Folle ! morte ! pourquoi ? Mon Dieu ! pour peu de chose !
Pour un fragile enfant dont la paupière est close,
Pour un doux nouveau-né, tête aux fraîches couleurs,
Qui naguère à son sein, comme une mouche aux fleurs,
Pendait, riait, pleurait, et, malgré ses prières,
Troublant tout leur sommeil pendant des nuits entières,
Faisait mille discours, pauvre petit ami !
Et qui ne dit plus rien, car il est endormi.

Quand elle vit son fils, le soir d’un jour bien sombre,
Car elle l’appelait son fils, cette vaine ombre !
Quand elle vit l’enfant glacé dans sa pâleur,
— Oh ! ne consolez point une telle douleur !
Elle ne pleura pas.
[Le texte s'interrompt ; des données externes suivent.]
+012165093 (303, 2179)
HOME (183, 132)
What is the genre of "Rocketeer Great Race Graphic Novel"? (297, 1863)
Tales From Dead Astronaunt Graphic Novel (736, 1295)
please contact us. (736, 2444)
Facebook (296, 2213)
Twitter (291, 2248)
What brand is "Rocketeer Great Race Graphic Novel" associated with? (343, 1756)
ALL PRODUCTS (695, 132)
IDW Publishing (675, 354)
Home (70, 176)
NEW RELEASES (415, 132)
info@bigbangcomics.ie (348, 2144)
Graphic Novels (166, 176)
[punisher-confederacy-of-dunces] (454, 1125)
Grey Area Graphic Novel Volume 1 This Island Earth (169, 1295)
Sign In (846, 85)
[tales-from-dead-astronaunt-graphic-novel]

Le lait avec la fièvre
Soudain troubla sa tête et fit trembler sa lèvre ;
Et depuis ce jour-là, sans voir et sans parler,
Elle allait devant elle et regardait aller.
Elle cherchait dans l’ombre une chose perdue,
Son enfant disparu dans la vague étendue ;
Et par moments penchait son oreille en marchant,
Comme si sous la terre elle entendait un chant.